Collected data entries
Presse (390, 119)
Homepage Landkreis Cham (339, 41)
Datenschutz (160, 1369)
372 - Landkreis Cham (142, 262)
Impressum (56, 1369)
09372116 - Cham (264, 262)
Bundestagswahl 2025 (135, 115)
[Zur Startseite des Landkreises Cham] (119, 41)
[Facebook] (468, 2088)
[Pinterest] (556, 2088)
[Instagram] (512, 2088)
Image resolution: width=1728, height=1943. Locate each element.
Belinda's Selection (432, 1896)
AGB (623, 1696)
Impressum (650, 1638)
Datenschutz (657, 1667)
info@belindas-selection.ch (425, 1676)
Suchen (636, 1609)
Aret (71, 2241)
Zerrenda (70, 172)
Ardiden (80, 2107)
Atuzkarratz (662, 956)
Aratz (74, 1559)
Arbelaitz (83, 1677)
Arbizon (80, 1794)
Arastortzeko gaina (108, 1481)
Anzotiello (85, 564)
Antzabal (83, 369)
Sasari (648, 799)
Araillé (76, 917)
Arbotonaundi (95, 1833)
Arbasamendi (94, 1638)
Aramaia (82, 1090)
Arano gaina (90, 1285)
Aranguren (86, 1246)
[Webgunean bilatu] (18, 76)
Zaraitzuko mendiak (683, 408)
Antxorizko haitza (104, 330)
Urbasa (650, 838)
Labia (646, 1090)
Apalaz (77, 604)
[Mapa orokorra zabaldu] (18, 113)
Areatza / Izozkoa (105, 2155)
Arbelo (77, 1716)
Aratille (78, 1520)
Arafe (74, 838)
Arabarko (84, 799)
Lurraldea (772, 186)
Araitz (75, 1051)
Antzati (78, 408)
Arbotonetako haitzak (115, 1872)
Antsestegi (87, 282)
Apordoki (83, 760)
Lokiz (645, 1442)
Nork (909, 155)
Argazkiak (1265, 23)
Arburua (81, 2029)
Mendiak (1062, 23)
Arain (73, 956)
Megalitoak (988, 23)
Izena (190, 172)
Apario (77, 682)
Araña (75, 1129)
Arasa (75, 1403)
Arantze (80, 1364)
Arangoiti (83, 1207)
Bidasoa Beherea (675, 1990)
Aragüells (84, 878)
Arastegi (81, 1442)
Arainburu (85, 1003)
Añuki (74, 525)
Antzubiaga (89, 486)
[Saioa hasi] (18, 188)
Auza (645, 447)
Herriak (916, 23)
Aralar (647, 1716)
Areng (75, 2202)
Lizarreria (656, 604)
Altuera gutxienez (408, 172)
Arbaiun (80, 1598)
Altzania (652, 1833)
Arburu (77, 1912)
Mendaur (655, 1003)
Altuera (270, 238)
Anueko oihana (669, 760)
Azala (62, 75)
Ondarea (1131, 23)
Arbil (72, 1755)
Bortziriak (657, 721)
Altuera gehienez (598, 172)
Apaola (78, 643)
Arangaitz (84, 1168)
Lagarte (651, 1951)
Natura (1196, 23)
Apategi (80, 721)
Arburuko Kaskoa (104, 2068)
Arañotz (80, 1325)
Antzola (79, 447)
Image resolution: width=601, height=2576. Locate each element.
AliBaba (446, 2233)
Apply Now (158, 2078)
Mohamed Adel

▶ **Exercise goal**:
For the string "Locate", search the preceding data and copy every line that includes it.

▶ **Output below**:
Image resolution: width=1728, height=1943. Locate each element.
Image resolution: width=601, height=2576. Locate each element.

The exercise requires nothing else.